The COVID-19 has either postponed or canceled many of the things we take for granted. Basketball and hockey games. Sunday mass. Birthday parties, Friday nights at the brewpub, and all but the most necessary travel.
And then there’s the cessation of so many business activities. From large meat packing plants to the neighborhood boutique, business of all shapes and sizes are shuttered for an indefinite period of time.
Entrepreneurs and real estate investors are feeling the squeeze, too. Today’s guest author, who blogs at Financial Wolves, was planning to become the proud owner of a triplex. Like so many other plans recently made, those plans fell through.
Personally, I think he may have dodged a bullet. He also learned a number of lessons from the deal gone wrong that he shares with us today.
A Real Estate Transaction Gone Wrong – Lessons Learned During A COVID Rental Transaction
Transacting with real estate should be generally straightforward… So I thought.
Unless you deal with an unprecedented pandemic and a nasty seller. Then, things can get messy quickly. That’s okay though because real estate is like a river. If one doesn’t work out, another one will float down the stream.
What Went Wrong?
Recently, I was under contract to buy a triplex in Minneapolis. I signed the purchase agreement in late-February before any of us knew how impactful the COVID-19 could be. At least coming from a person with limited-to-no medical background or experience.
Anyway, signing a purchase agreement for a triplex during a global pandemic is a great learning experience. Especially when you are dealing with a high maintenance and difficult seller. From signing to target closing, we went from having no cases of COVID-19 in Minnesota to a full shelter-in-place. The timing couldn’t have been any worse.

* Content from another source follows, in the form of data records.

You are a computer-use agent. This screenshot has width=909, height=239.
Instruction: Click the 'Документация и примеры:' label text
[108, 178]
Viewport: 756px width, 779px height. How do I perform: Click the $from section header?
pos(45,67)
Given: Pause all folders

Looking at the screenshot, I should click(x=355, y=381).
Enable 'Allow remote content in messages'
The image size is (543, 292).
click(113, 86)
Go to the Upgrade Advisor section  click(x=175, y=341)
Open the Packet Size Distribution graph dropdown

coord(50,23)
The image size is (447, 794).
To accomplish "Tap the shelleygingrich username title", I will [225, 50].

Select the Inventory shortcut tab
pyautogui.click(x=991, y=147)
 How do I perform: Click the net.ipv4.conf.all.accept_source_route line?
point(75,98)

I asked repeatedly to extend closing due to COVID-19 since my wife was tested for it and the variety of changing elements around us. The seller’s “attorney” threatened suit and played the scare tactic game that I’d be in breach of the contract.

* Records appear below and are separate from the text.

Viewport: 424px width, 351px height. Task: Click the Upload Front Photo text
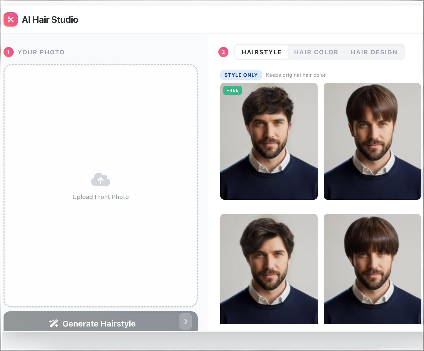(101, 197)
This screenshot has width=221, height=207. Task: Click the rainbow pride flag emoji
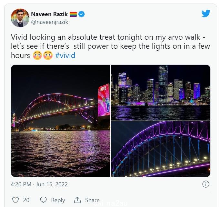click(73, 14)
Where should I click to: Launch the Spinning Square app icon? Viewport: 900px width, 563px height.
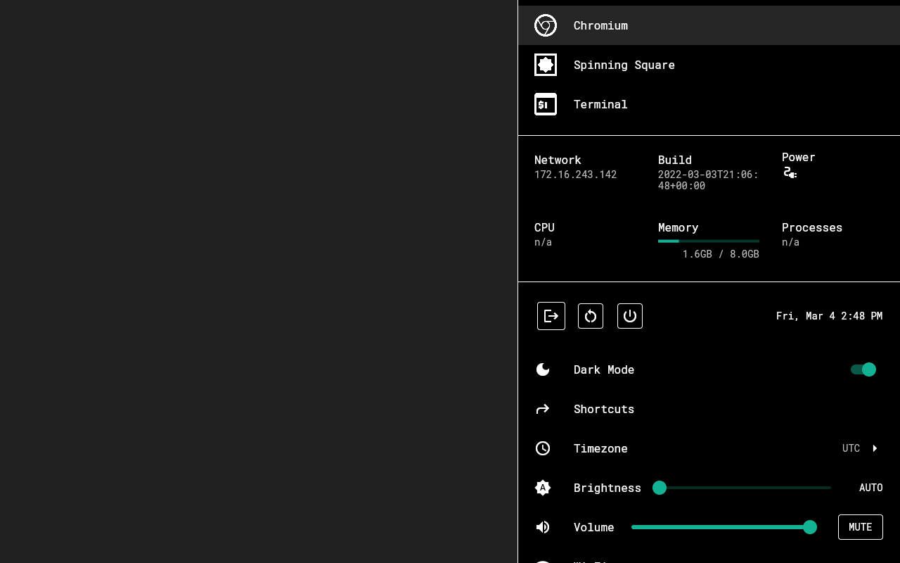546,65
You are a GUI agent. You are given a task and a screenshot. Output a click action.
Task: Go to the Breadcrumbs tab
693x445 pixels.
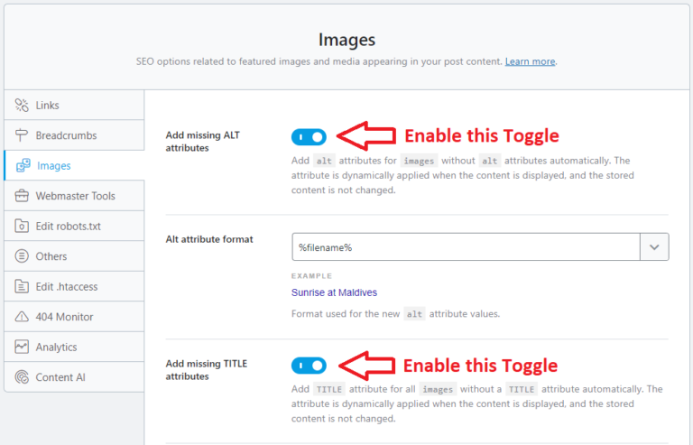click(x=66, y=135)
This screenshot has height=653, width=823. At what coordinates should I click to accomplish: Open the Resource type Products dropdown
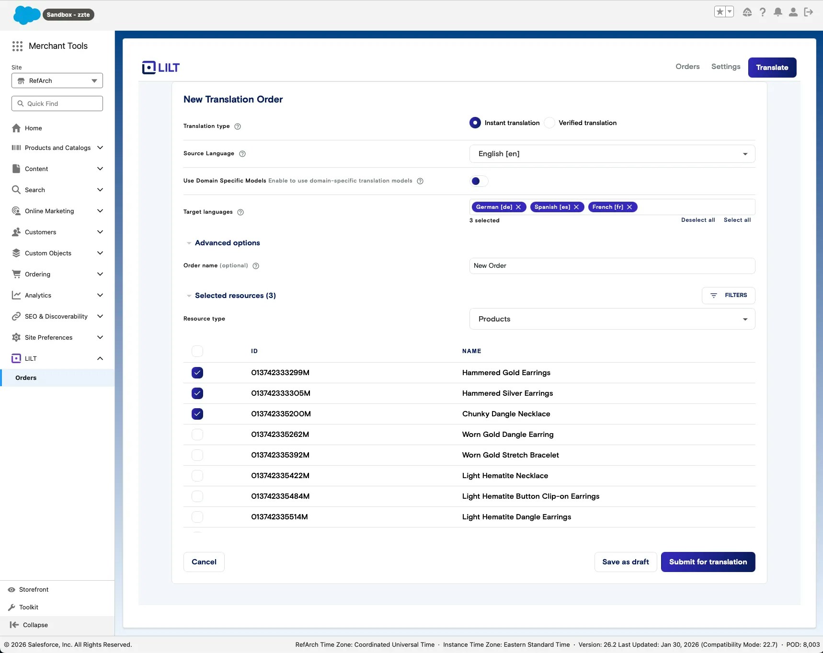click(x=612, y=319)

In the world of private investing, it’s usually seller and buyer working things out. Attorneys only get involved when absolutely needed or when legal agreements need to be clarified or improved.
Note: I was unrepresented so I had to go out and find someone after getting cornered by an “attorney” (I’ll get to it later). The seller was never involved in the process at all.

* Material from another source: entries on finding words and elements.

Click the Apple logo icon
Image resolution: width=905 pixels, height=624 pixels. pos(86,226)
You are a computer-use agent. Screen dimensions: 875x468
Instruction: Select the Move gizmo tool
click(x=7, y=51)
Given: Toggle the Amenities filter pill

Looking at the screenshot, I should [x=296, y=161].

Ultimately, the seller did not close the transaction and I ended up learning more from this experience than I would have if the deal did ultimately close. I’ll leave the details to a minimum because I’m not here to vent. I’d rather give lessons learned.
Just because one transaction went wrong doesn’t mean I should close shop on my thesis that real estate is a great asset class to build wealth. I’m here to provide learning tips to potentially improve your perspective on acquiring assets during difficult global macro environments and/or difficult sellers.
5 Things I Learned From a Real Estate Transaction Gone Wrong
Here are some things to avoid on your next real estate transaction to avoid a disastrous situation as I went through.
Be Conservative on Any Purchase
Okay, global pandemics do not happen every single week. But, recessions, layoffs, natural disasters and so much more happen over time. Real estate is a great asset class because it offers pretty attractive risk-adjusted returns.
There’s also a ton of ways for you to develop an investment strategy such as fix and flip, affordable housing, capital appreciation, cash flow only, etc.
However, the moment you get beyond your skis is the moment you can lose your entire balance.
Things do come up and if you are buying a home without having 6 months of reserves, you probably shouldn’t do it. The best part about real estate investing is that each asset acquisition can serve as a base that unlocks additional financial flexibility for you in the future.
You can use a HELOC on a rental property to finance other repairs while you also have reserves. To be clear, I’m not saying use as much leverage as possible and none of your own cash.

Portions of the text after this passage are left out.